[Material for this task]:

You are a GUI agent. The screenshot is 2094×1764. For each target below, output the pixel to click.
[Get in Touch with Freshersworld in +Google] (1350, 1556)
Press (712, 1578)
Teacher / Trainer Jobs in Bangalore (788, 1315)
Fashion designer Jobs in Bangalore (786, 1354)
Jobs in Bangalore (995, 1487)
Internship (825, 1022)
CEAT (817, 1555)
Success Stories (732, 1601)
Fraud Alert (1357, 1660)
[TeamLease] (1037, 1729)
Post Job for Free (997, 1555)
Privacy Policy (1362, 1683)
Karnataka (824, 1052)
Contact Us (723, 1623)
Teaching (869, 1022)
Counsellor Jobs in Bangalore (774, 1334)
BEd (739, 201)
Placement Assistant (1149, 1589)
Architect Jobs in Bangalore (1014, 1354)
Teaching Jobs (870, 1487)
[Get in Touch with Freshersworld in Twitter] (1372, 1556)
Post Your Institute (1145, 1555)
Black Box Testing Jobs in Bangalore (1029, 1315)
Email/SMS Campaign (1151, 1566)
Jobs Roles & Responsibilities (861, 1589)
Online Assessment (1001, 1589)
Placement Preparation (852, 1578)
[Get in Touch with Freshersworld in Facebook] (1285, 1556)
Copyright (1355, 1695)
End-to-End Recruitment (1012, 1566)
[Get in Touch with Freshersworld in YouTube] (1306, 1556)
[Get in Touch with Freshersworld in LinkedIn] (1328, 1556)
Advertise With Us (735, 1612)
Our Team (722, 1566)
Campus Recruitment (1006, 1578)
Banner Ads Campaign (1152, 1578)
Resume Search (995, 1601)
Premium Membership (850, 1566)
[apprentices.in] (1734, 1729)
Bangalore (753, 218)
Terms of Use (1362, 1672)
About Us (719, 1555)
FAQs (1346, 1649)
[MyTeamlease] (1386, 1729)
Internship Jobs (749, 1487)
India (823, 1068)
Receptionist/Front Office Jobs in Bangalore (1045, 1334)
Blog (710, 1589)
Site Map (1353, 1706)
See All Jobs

[What the task asks]: Could you restate word for word the lines above from the one containing "Success Stories (732, 1601)" through the one containing "[Get in Touch with Freshersworld in Twitter]", both included, and nothing else?

[Response below]:
Success Stories (732, 1601)
Fraud Alert (1357, 1660)
[TeamLease] (1037, 1729)
Post Job for Free (997, 1555)
Privacy Policy (1362, 1683)
Karnataka (824, 1052)
Contact Us (723, 1623)
Teaching (869, 1022)
Counsellor Jobs in Bangalore (774, 1334)
BEd (739, 201)
Placement Assistant (1149, 1589)
Architect Jobs in Bangalore (1014, 1354)
Teaching Jobs (870, 1487)
[Get in Touch with Freshersworld in Twitter] (1372, 1556)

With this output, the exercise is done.